Low output symptoms : low blood pressure, weak pulse, cool extremities, decreased urine output, altered mental status such as confusion, shortness of breath, arrhythmia and fatigue.

Inotropes : improve the low output symptoms but not able to address congestive symptoms.

Diuretics : decrease blood volume and venous pressure therefore improve congestive symptoms but not able to address low output symptoms.

Vasodilators : address the excess of preload and afterload therefore would act on both low output (reducing peripheral resistance) and congestive symptoms (improve in cardiac output and venous return).

33
Q

What are the guideline therapeutic regimen for HF?

A

ACE inhibitor or ARNI (AngII-R Nepr Inhib) + beta blockers + mineralocorticoid receptor antagonist.

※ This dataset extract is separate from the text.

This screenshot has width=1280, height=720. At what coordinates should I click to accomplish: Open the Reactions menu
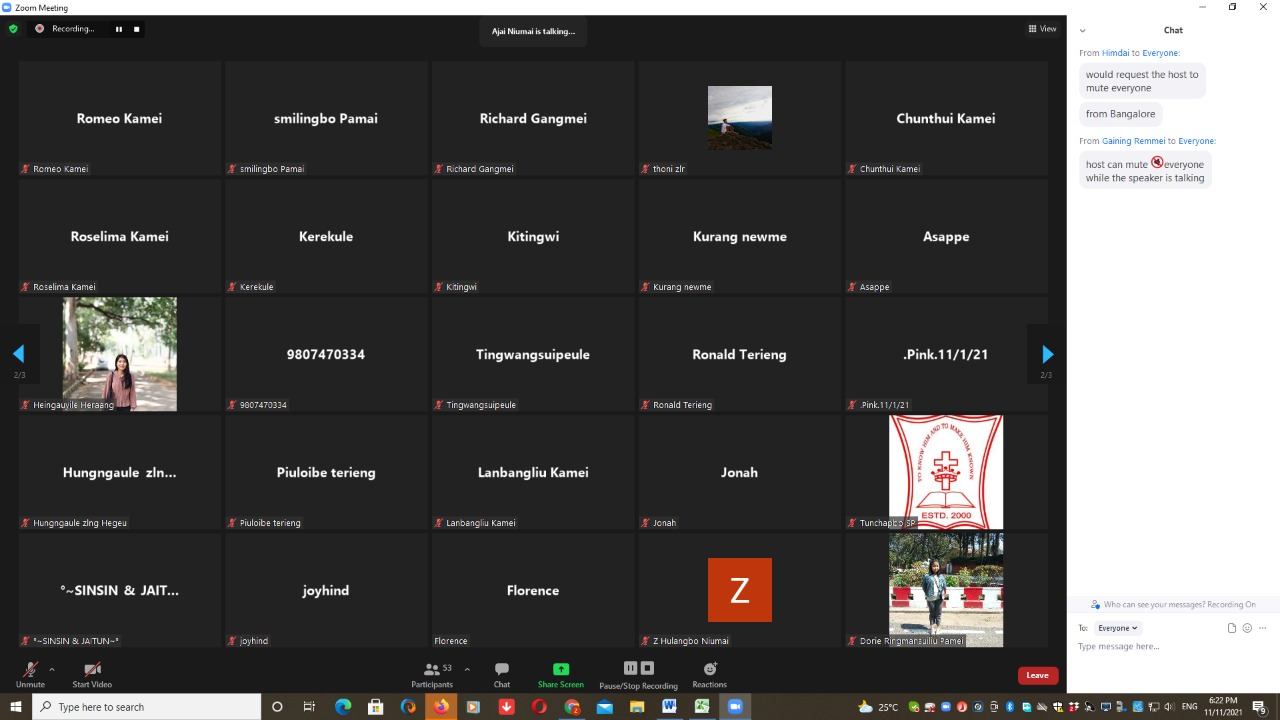[x=709, y=674]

In 2021 they added glifozins : dapagliflozin or empagliflozin, used in type 2 diabetic patients to get rid of excessive glucose, nowadays recommended even for non-diabetic patients.

34
Q

How to ACE inhibitors work?

A

ACE inhibtors work by blocking conversion of angiotensin I into angiotensin II which acts as a vasoconstrictor, activating aldosterone, vasopressin, and the sympathetic tone. ACE inhibitors are also blocking bradykinin degradation and this can explain some of the side effects related to the drug.

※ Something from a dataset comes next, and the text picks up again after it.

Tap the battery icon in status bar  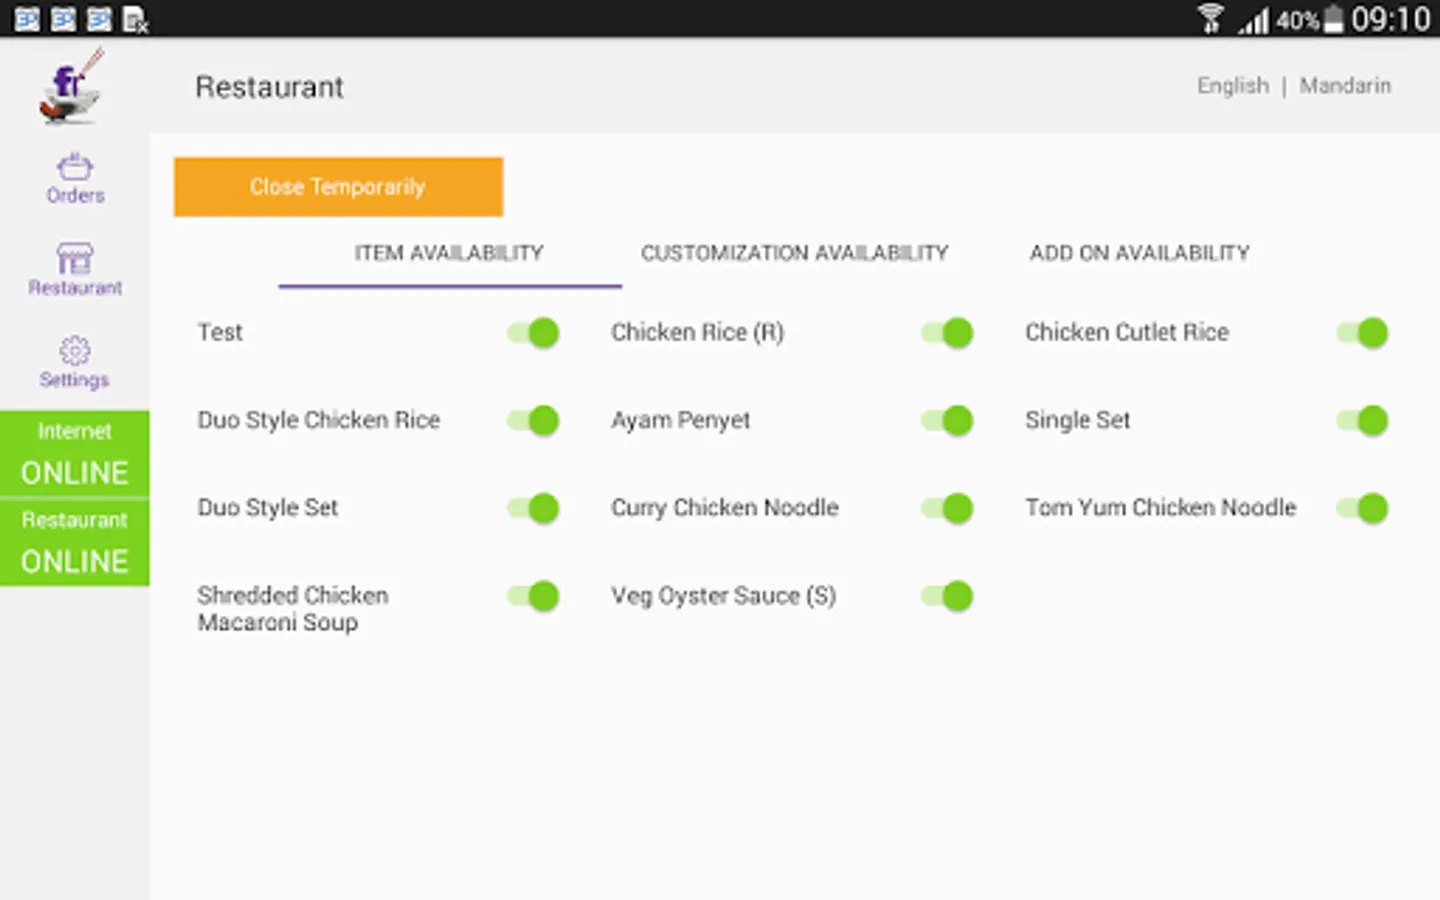coord(1333,19)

Hemodynamic effect include arteriovenous vasodilation, a decreased in BP, LVEDP, systemic vascular resistance. They cause in increase in cardiac output and exercise tolerance.

ACEi can also be involved in blocking the cardiac hypertrophy remodeling that is usually maladaptive in the long range, so targeting this mechanism could reduce HF progression.

It is indicated as treatment in all patients with clinical cardiac insufficiencies and patients with a LVEF < 40%.

Side effects include : hypotension, hyperkalemia, dry cough, renal insufficiency, upset digestive tract, cutaneous eruptions and proteinuria.

Ex. Captopril and enalapril.

35
Q

What are other drugs used for CHF?

A

Sacubitril (inhibitor of neprilysin) + valsartan (AR2 antagonist) showed better results than enalapril alone.

Beta blocker such as bisoprolol, carvediolol, metoprolol and nebivolol are ideal for patients with suspected adrenergic activation, arrhythmias, hypertension and angina.

SLGT2 inhibitors like dapaglifozin, empaglifozin and sotaglifozin are approved for HF as they show mechanism involving cardio protection.

Inotropes like digoxin (Na-K ATPase inhibitor) increase Ca in the heart leading to increased contractility.

36
Q

Management regimen for patients with HFpEF?

A

First line is diuretics, SLGT2i and treatment of CV and non-CV comorbodities.